In a joined research project, food researcher Adam Ragusea consulted with Dr. Megan Biango-Daniels to distinguish between safe and dangerous types of mould. In their research the pair goes into the depth of the structure of mould, how mould is transmitted, the difference between hard and soft food moulds. The pair also elaborated on how the repeated ingestion of mycotoxins within the mould can lead to ongoing health problems.
“Eating a lot of mould all at once could make you really, really sick. In contrast, eating just a little bit of mould probably wouldn’t do very much to you at first, unless you’re allergic. But eating small amounts of mould repeatedly over many years, scientists think that could cause serious health problems, from cancer to kidney and liver disease,” the project explained.
With that, the question whether we are being to over cautious regarding mould still lingered Ragusea. Using cheese as an example, Dr. Bjango Daniels responded to Ragusea’s question and explained that the moulds used for cheese have been “domesticated”.
He explained, “Because blue cheese, the mould that you have on brie, all of those moulds have been very kind of intentionally cultivated by humans… And there’s almost now a very clear number of strains, which are used over and over for cheese producing, different varieties of cheese specifically. And we know a lot about how they’re different from their very close wild relatives.”
To explain it more simply, there are certain moulds which are not necessarily harmful in the moment however, some still have lasting effects. But, that doesn’t mean that other moulds are not toxic. So it’s best to err on the side of caution, except for cheese.

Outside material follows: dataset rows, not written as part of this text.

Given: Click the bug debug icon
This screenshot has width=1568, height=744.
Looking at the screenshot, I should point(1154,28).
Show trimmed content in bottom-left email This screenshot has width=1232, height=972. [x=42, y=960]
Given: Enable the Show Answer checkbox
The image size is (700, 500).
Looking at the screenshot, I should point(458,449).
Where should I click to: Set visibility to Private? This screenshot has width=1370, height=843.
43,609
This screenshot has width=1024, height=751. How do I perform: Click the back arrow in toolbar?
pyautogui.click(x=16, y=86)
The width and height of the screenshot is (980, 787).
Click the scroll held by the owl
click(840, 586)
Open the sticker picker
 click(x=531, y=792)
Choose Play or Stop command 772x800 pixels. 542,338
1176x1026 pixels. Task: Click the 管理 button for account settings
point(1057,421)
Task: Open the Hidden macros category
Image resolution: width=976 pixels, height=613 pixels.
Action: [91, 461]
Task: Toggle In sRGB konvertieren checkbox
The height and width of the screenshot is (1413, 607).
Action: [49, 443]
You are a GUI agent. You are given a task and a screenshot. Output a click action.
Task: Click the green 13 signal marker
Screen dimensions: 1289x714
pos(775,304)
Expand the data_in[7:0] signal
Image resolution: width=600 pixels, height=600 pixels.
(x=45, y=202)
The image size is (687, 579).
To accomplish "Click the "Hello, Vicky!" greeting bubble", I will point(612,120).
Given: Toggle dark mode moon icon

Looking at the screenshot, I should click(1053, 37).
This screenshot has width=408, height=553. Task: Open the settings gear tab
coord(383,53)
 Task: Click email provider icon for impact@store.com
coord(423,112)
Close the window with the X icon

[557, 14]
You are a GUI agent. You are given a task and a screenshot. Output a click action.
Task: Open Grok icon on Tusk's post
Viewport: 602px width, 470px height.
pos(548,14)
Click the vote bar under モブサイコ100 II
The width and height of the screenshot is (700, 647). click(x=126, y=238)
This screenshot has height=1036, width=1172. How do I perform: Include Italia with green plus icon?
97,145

“Life is risks. Life is making choices. But one way that you can minimise your risk when it comes to food mould is to keep your susceptible foods wrapped up really, really tightly. The spores are floating around in the air, and then once they land in your food, the mould needs air to grow. But as long as there are nutrients to be had, and as long as the food isn’t too acidic or whatever, mould will happen, eventually. Life finds a way. Eat your food before something else does.”